A polling firm is trying to estimate the proportion of likely voters that will vote for President Biden. They draw a random sample of 1000 adult Americans and ask them whether they intend to vote for Biden. From this, they calculate the proportion who intend to vote for Biden.

What is the target population?
What is the statistic (or estimate)?
Is this estimate a good guess of the population parameter?

Scenario 3

In 2016, polling firms using random sampling tried to estimate the proportion of adult Americans who would vote for Trump. In surveys in America, the response rate is very low (~10 percent) and people without a college education are less likely to respond to surveys than are other Americans.

What is the target population?
One firm claims despite the low response rate their procedure is unbiased because of random sampling: based on the information above, do you agree?

Scenario 4

Researchers are interested in studying the political attitudes of ex-combatants in a civil war. They have a limited budget and are debating the best research design. In option A, they use random sampling, which is very expensive given the target population (they have to enumerate ex-combatants and then track them down, which is resource intensive). This would allow them to survey 20 ex-combatants given the budget. In option B, they use snowball sampling, where ex-combatants introduce the researchers to other ex-combatants that they know. This is much cheaper, and would result in a sample size of 250.

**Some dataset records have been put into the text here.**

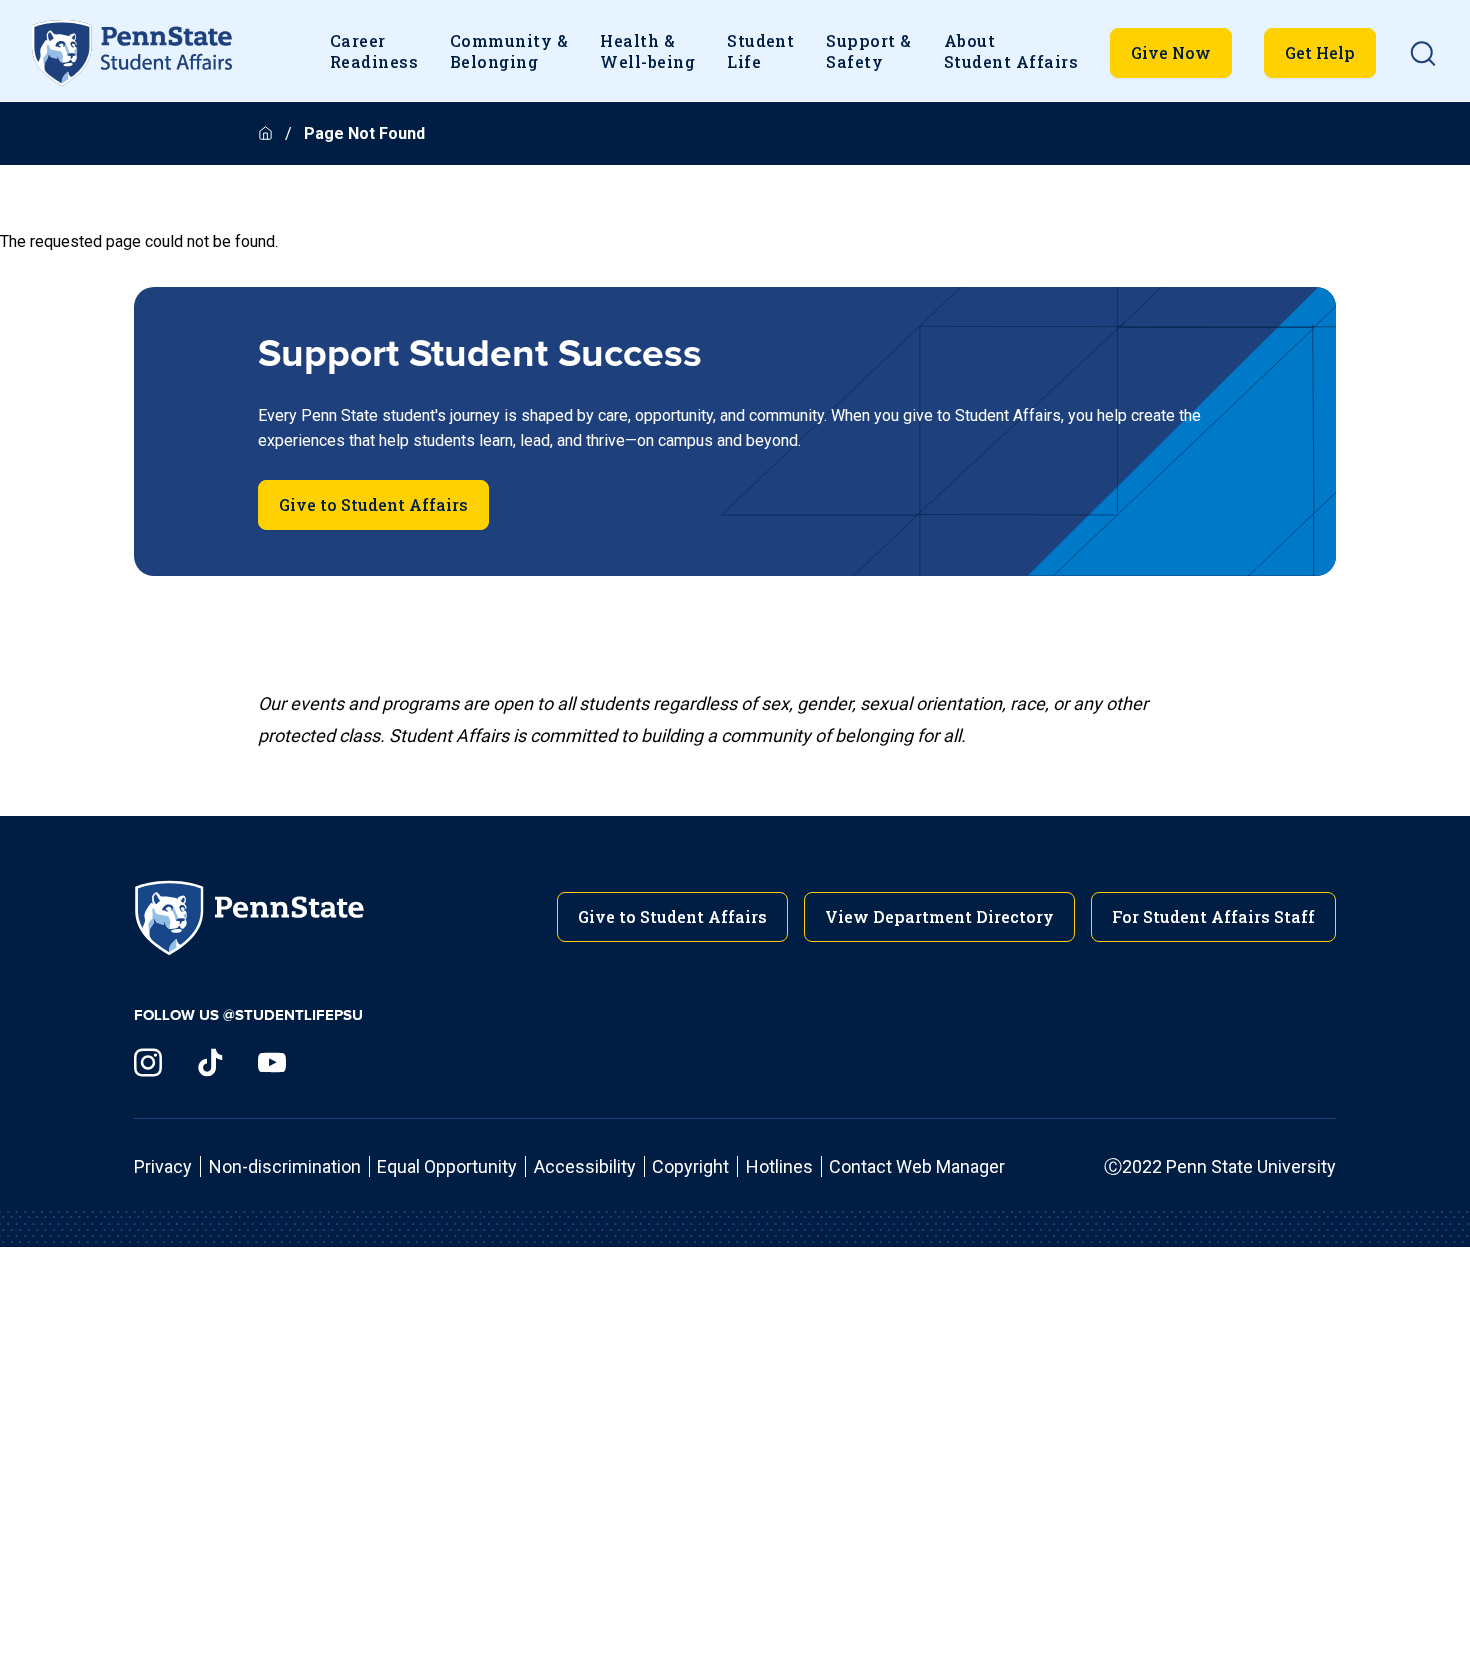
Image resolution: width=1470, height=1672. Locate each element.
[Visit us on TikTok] (210, 1062)
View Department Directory (939, 916)
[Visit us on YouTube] (272, 1062)
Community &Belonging (509, 51)
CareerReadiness (374, 51)
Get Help (1320, 52)
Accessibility (585, 1166)
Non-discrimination (285, 1166)
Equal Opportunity (447, 1166)
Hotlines (779, 1166)
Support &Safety (868, 51)
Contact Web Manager (917, 1166)
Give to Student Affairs (373, 504)
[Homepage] (267, 133)
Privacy (163, 1166)
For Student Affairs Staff (1213, 916)
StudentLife (760, 51)
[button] (1423, 53)
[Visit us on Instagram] (148, 1062)
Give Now (1171, 52)
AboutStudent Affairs (1011, 51)
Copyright (690, 1166)
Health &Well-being (647, 51)
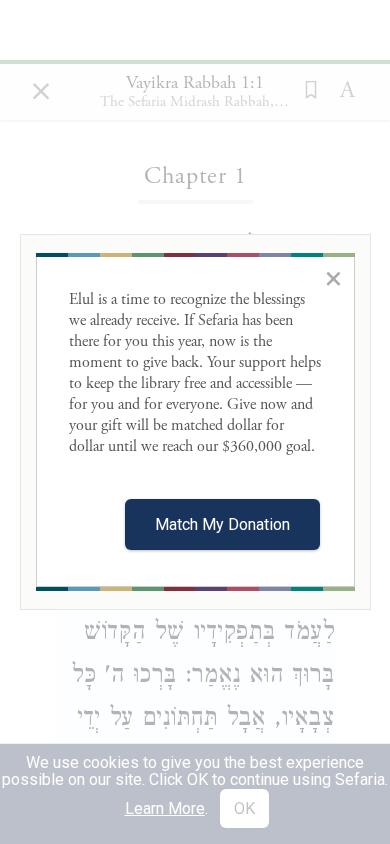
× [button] (333, 278)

What are the costs and benfits of option A?
What are the costs and benefits of option B?
Imagine the researchers are able to make reasonably good guesses about how much bias would be generated by snowball sampling: when would option B be a better choice? when would option A be better?

Bias-Variance Tradeoff

Sometimes, a little bit of bias is OK, if it buys us a lot more precision [small bias + high precision]
An unbiased study with very low precision is not informative (as we will discover more in future classes)
But this depends on how much bias there is: high bias + high precision is not a good outcome.